В самой большой комнате, где на голых стенах можно вообразить невыгоревшие четырехугольники от книжных шкафов и картин, кипит спор с драматической жестикуляцией. Женщина, жена, швыряет что-то — это могла быть пепельница, но даже в гневе, с багровым лицом, она осторожно меняет ее на книгу. Она льет слезы — возможно, из-за своей пуританской неспособности швырнуть пепельницу — и убегает в другую комнату, не забыв перепрыгнуть через высокий порог, о который обычно спотыкаются новички. Дети с виноватым видом снуют вверх-вниз по лестнице, бледные, осуждающие себя в своих невинных сердечках за эту сцену. Даже пес со стыда поджимает хвост. Мужчина плюхается на давно не существующий диван. Его щиколотки сведены вместе, голова опущена, можно подумать, что он закован в кандалы. Он воспринимает себя самым драматическим образом, словно заключенного. На улице как будто стоит лето, если судить по бабочке-капустнице, бьющейся над головками садовых роз по оконной сетке. Женщина возвращается уже не с багровым, а с розовым лицом и возобновляет разговор четким, официальным тоном; мужчина вскакивает и орет. Она отвешивает ему пощечину, он отбрасывает ее руку и отвечает ей пинком, от которого испытывает удивительно приятное, пружинистое чувство. Они мечутся, поднимая клубы пыли, среди сильно мешающей им мебели. Дети на всякий случай забираются на самый верх лестницы. Пес, горбясь, как выпоротый, просится прочь из дома. Мужчина обнимает женщину, что-то шепчет, она вся румяная и теплая от слез. Он сам неожиданно для себя начинает всхлипывать, и это тоже приятно, похоже на очистительную рвоту или обильное потение. О чем говорят, о чем спорят эти взбудораженные, перепуганные люди? Они обсуждают перемену, естественный процесс, ход времени, смерть.
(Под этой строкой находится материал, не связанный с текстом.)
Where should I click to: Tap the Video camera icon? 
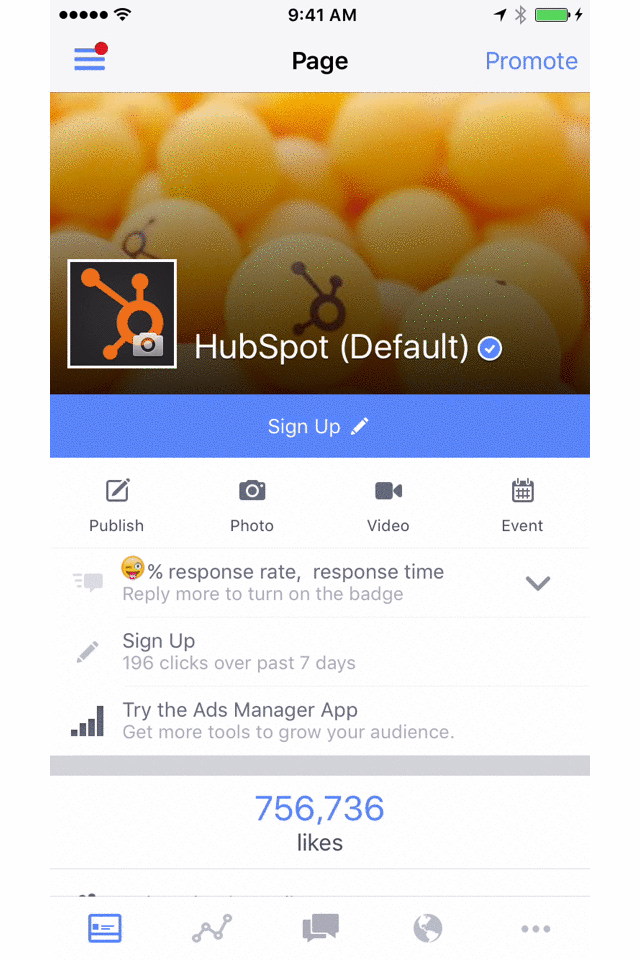388,490
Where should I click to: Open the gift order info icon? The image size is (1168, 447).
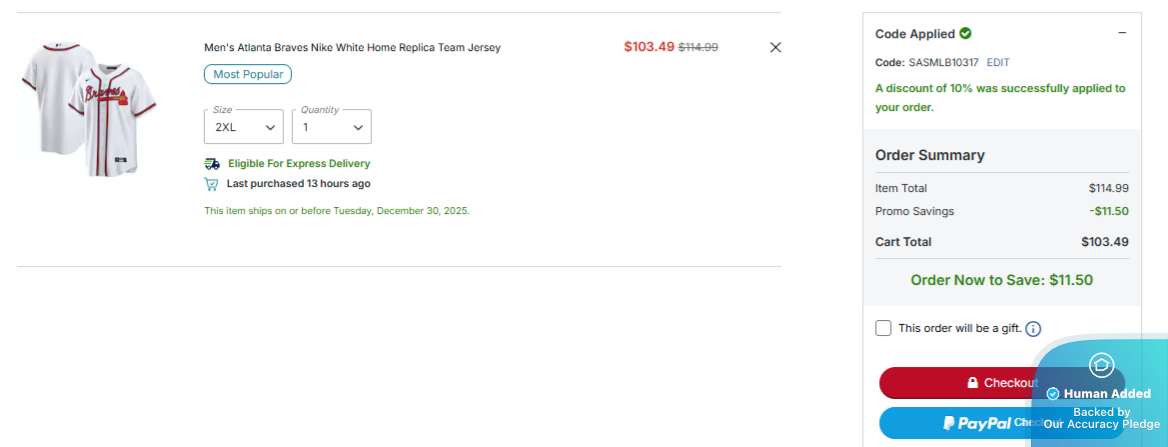(x=1033, y=329)
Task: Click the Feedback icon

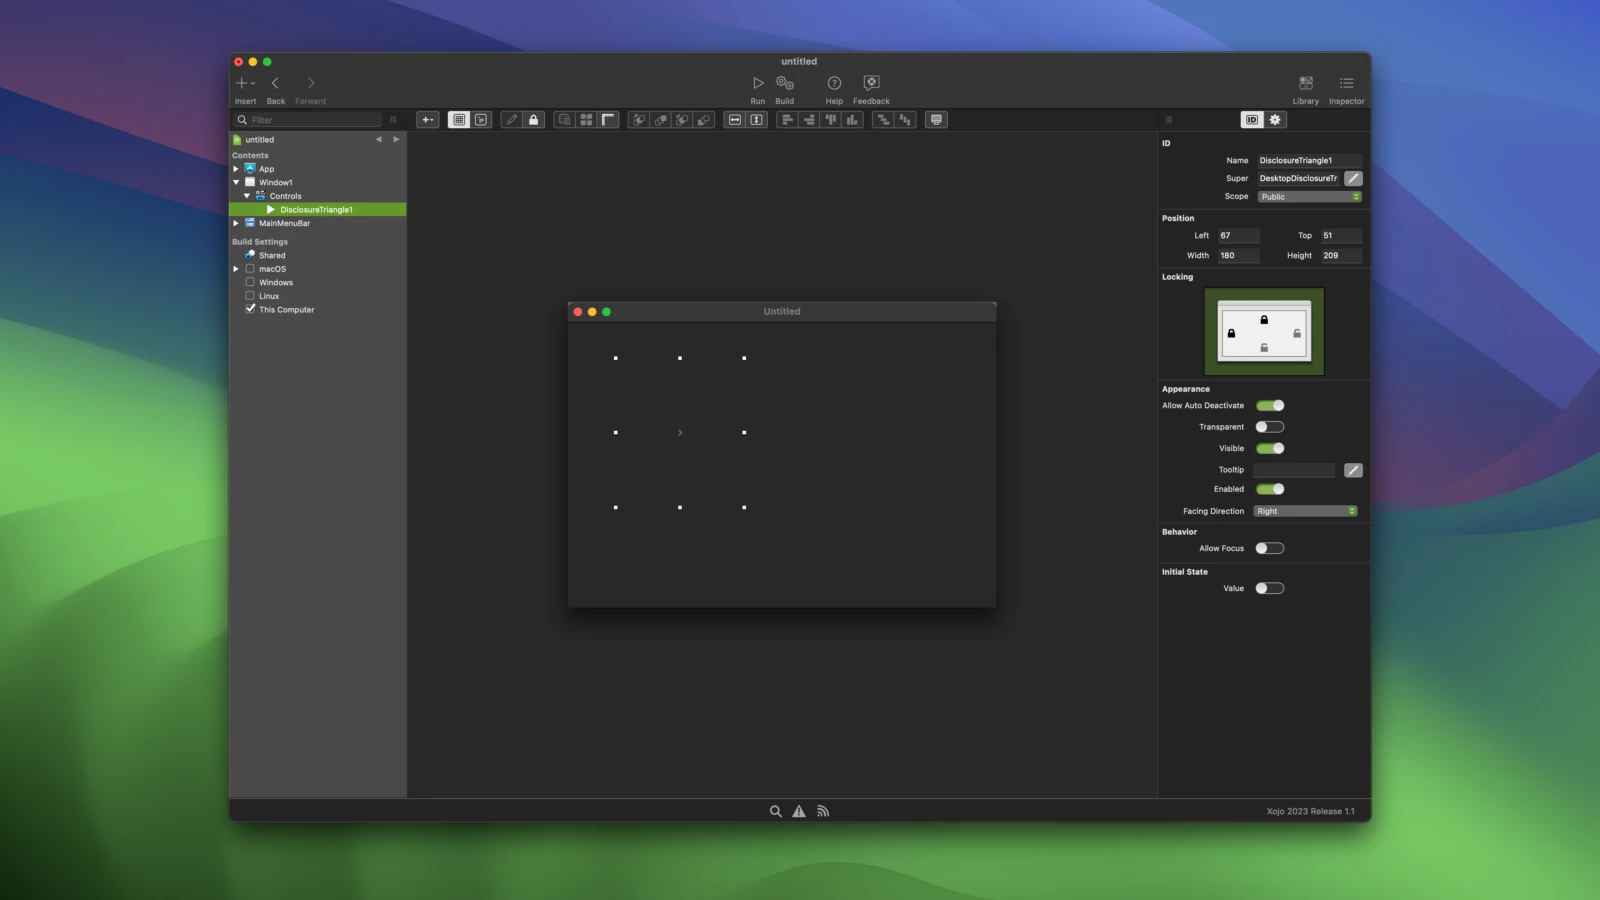Action: [x=871, y=84]
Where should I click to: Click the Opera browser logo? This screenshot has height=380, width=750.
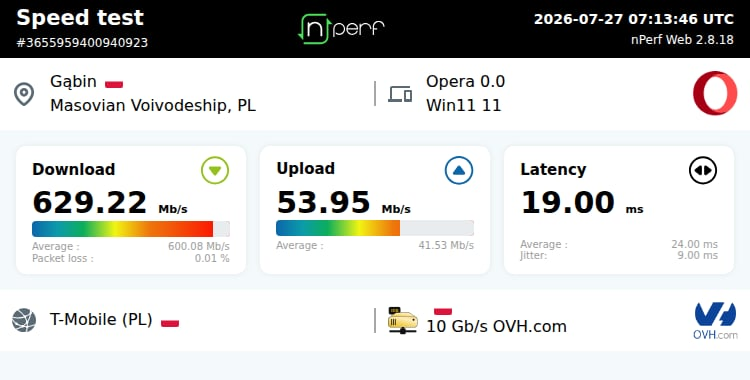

Смутные призраки, они тают, как дыхание на стекле. До чего же четче мое воспоминание о могучих и непостижимых пасхальных яйцах моего собственного детства, туго налитых кокосовым молоком, тяжелых, как драгоценные слитки, вместительных, словно театры, набитые бумажными силуэтами, — о миниатюрных мирах, излучавших собственный солнечный свет!.. Эти яйца неизбежным воскресным утром ложились в гнездышки, выстланные пунцовой стружкой, исторгнутые тем же неиссякаемым источником чудес, откуда выплывали звезды, где делались снимки, предшествовавшие моему рождению, и где Бог превращался в слух. Ночами я молитвенно вытягивался, как спица, на поверхности этой пучины, в доме, в темных углах которого водились диснеевские ужасы с хищными когтями, в городе с похоронной конторой на главном перекрестке и с несчетными колдовскими паролями на фасадах домов. На коврике в прихожей красовалось пятно в форме континента — там меня в детстве вырвало. Миф на мифе: вот мне три или четыре года, и я, голодная душа, ем землю из здоровенного горшка с папоротником — перистым, туманным даром тропиков. Моя бабка суеверно убеждена в том, что ребенок должен съедать по фунту грязи в год, иначе не вырастет сильным. А вот мне уже семь или восемь лет, я лежу на животе на том же самом месте и читаю моему слепому деду газету: сначала некрологи, потом сельские новости, наконец, заголовки с первой страницы про япошек и Рузвельта. Газета сильно пахнет, но не сыростью, как комиксы, а чем-то посвежее, не таким сладким, как пакет от пончиков, а, скорее, пряным — завораживающий аромат будущего, свежий и теплый, запах новизны. Этот запах, замечаю я, появляется и пропадает каждый день. А в тринадцать лет я прощаюсь с прихожей. Мы переезжаем. На ковре рядом с пятном в форме континента остались круглые вмятины от кадок с папоротниками. Достигающий их солнечный свет, не сдерживаемый шторами, как откровение. Вмятины глубоки, словно отпечатки лап динозавра.